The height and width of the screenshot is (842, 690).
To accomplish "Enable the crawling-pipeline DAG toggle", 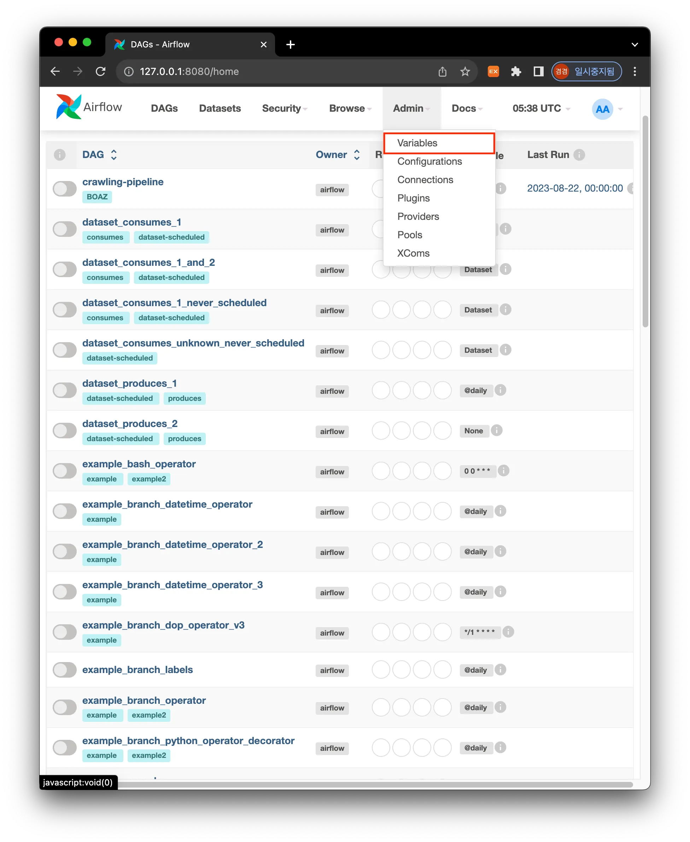I will tap(65, 189).
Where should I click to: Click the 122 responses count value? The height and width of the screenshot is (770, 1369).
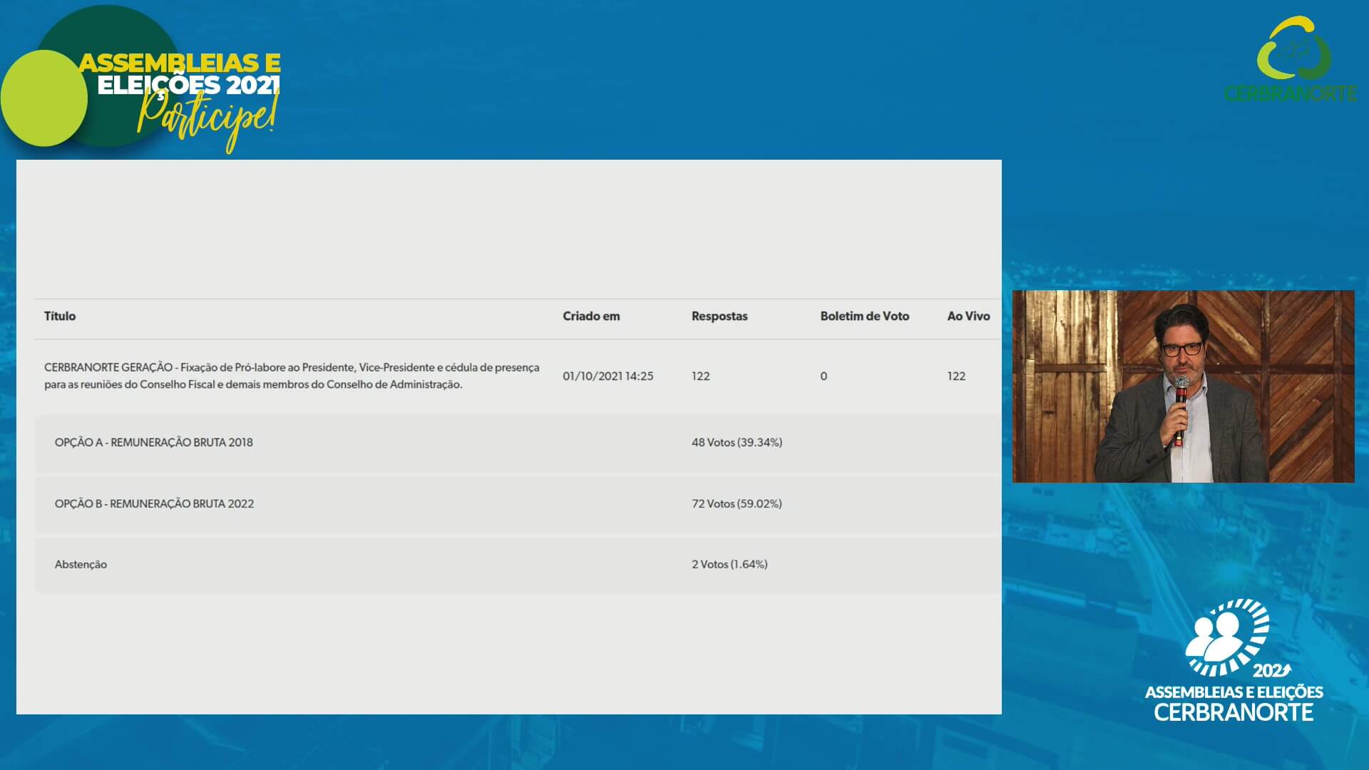tap(701, 376)
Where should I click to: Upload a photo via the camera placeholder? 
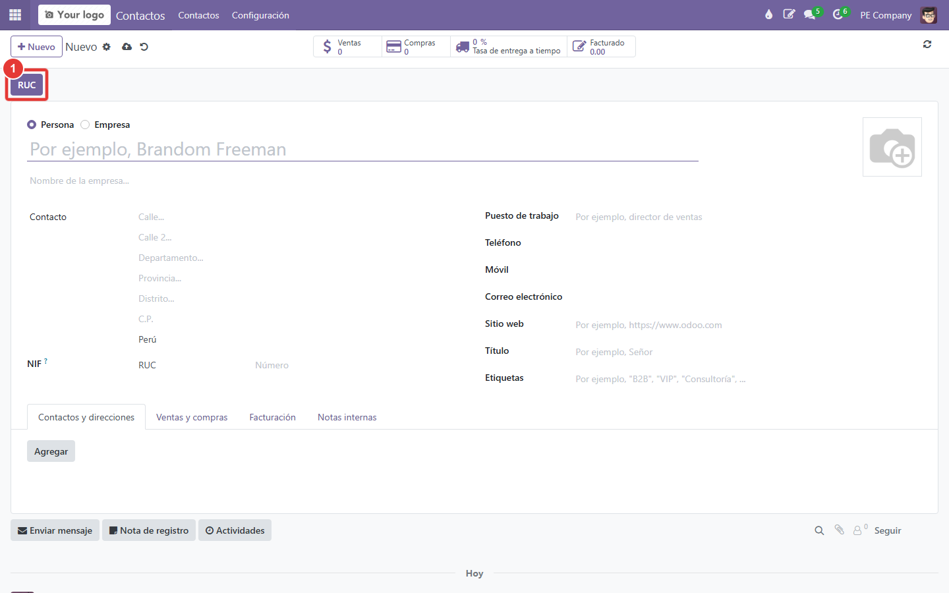pos(892,147)
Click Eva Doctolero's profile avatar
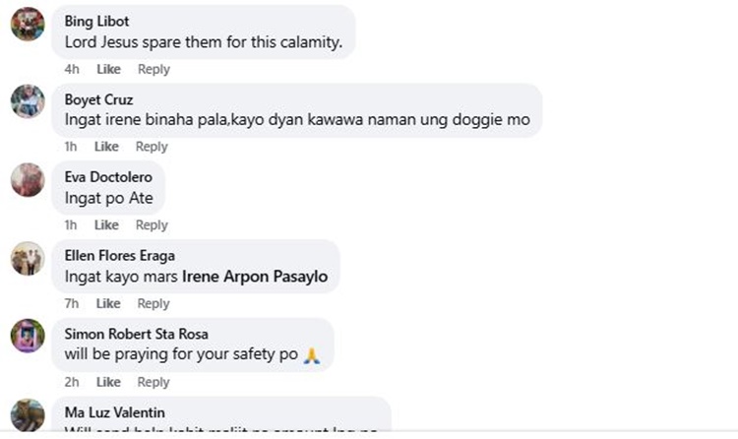 coord(28,180)
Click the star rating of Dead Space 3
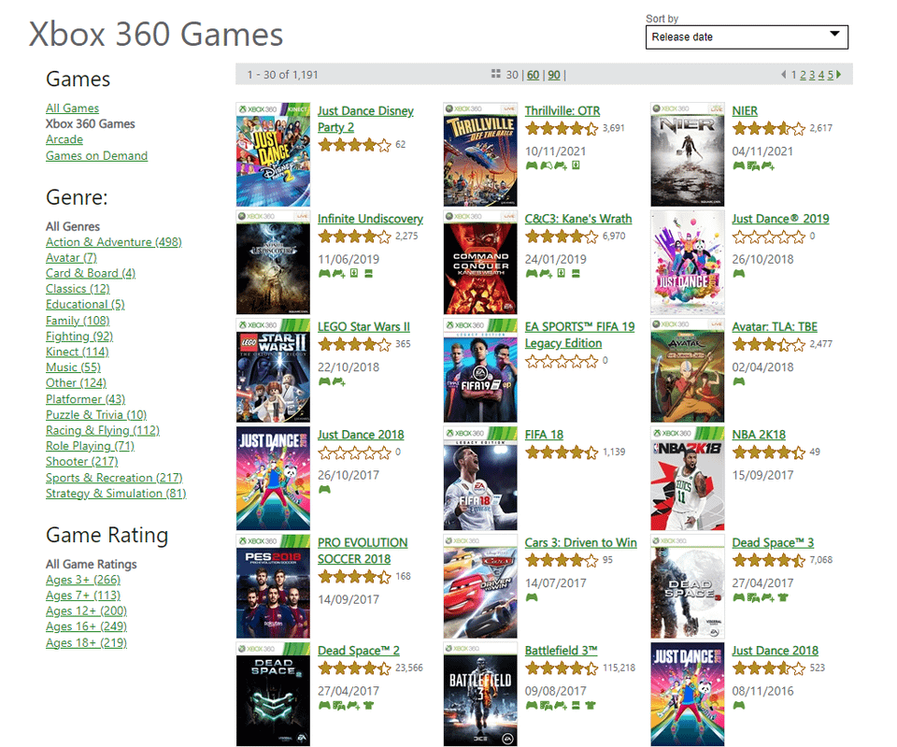This screenshot has height=747, width=897. click(x=768, y=560)
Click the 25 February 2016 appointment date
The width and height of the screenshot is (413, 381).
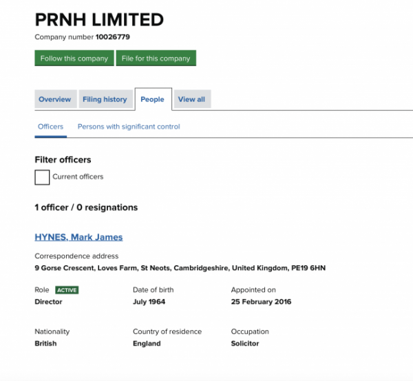coord(262,302)
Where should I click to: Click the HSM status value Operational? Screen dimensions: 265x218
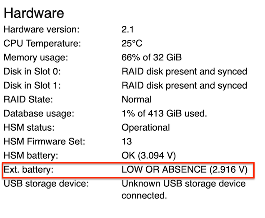(145, 127)
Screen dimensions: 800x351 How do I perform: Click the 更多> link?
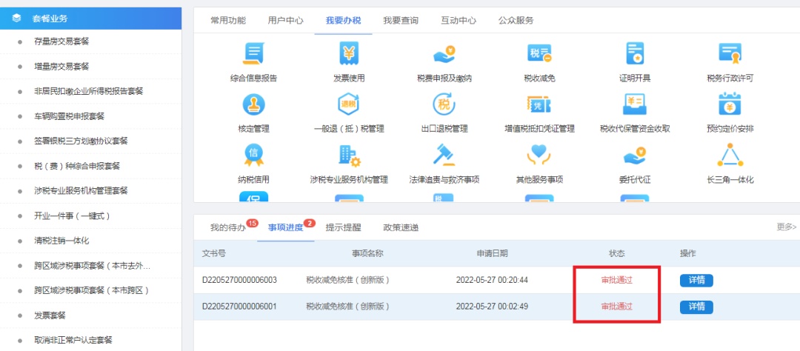786,227
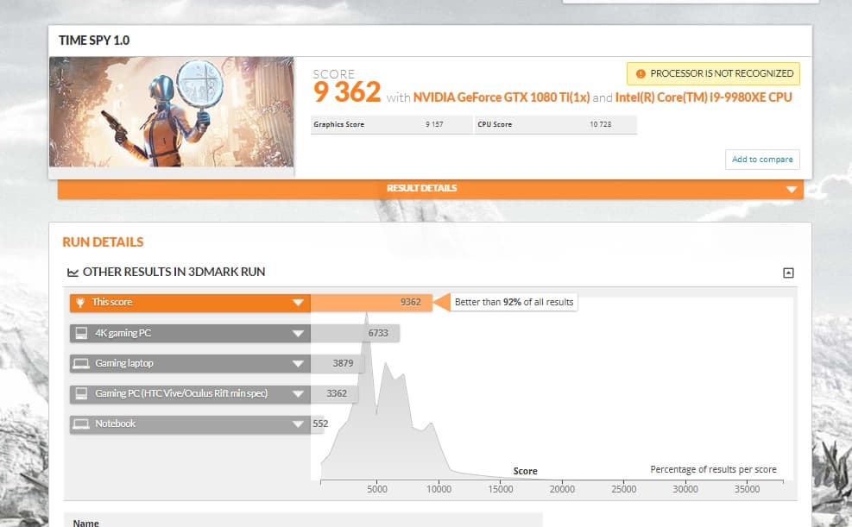The image size is (852, 527).
Task: Click Add to compare
Action: tap(761, 160)
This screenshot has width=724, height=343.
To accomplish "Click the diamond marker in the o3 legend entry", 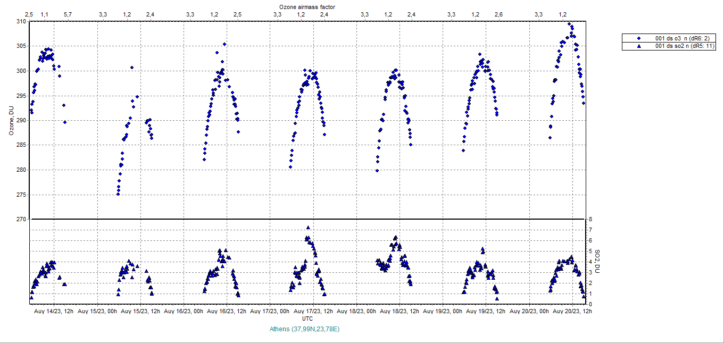I will pyautogui.click(x=640, y=38).
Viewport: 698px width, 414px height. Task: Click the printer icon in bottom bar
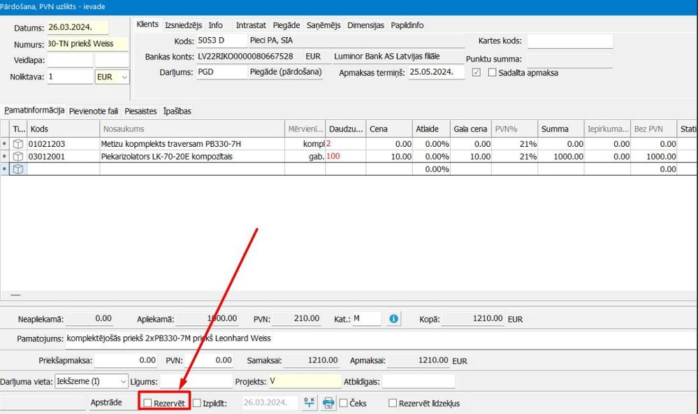coord(328,403)
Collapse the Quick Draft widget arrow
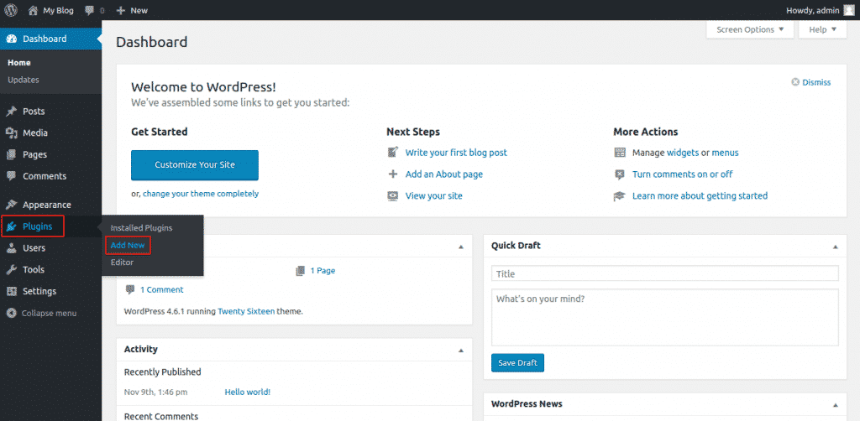Viewport: 860px width, 421px height. click(x=835, y=247)
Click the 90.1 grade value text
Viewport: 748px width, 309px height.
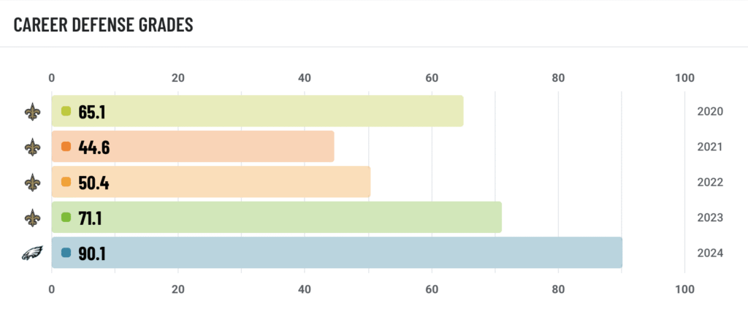(x=94, y=253)
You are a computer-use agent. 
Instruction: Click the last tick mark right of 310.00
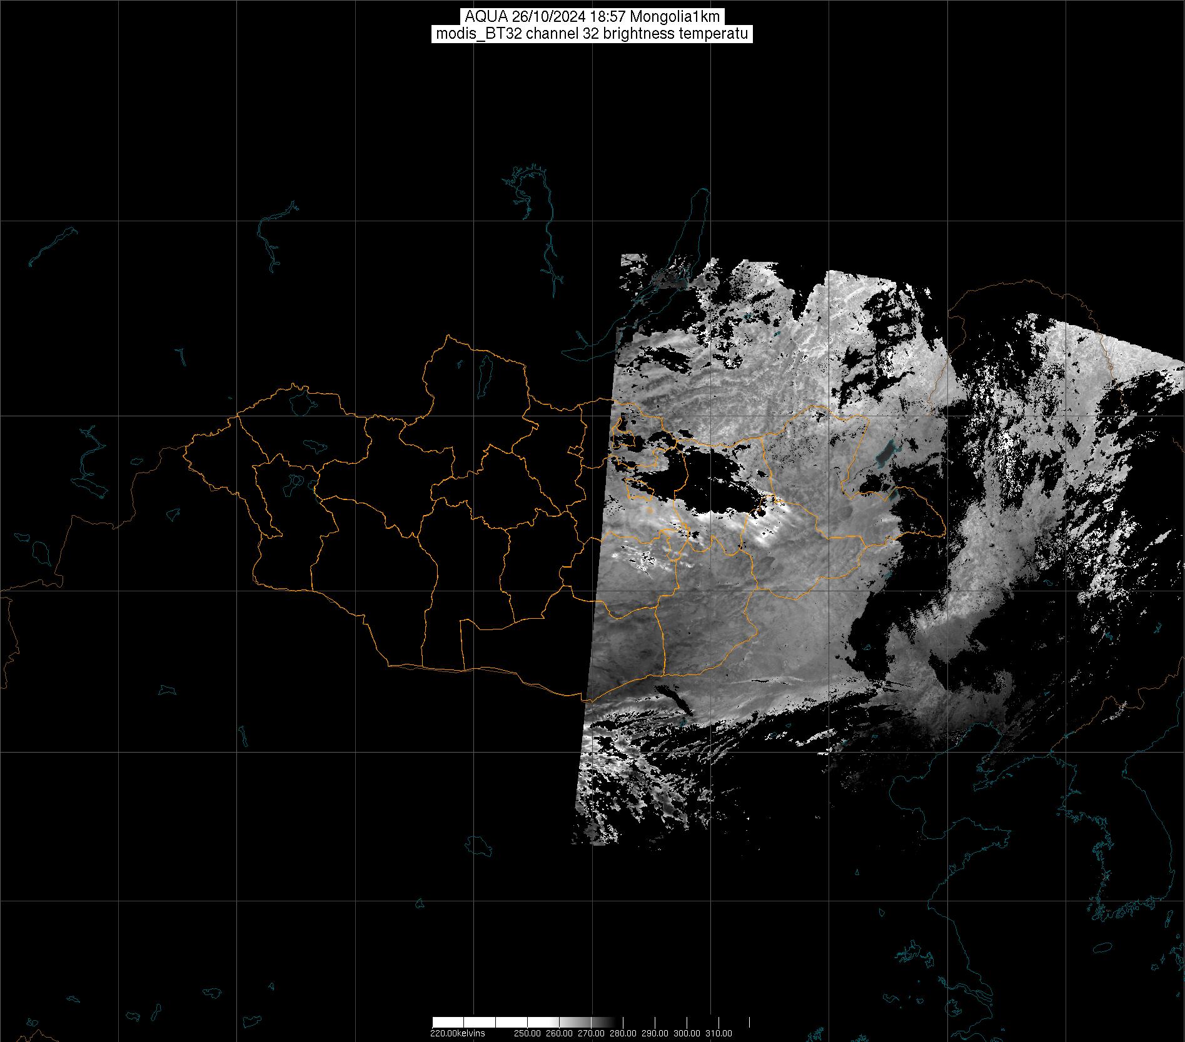pos(749,1022)
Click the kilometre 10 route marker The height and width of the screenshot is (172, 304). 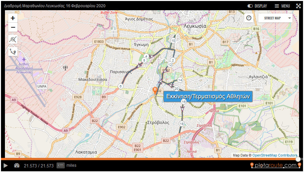click(173, 40)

========================================

* [Work to be completed] Pick out every line of the material that contains the string "dimensions", matching case exactly.

* [Result of this exercise]
Where should I click to: Click the HSM status value Operational? Screen dimensions: 265x218
Screen dimensions: 800x351 How do I perform: Click the 更多> link?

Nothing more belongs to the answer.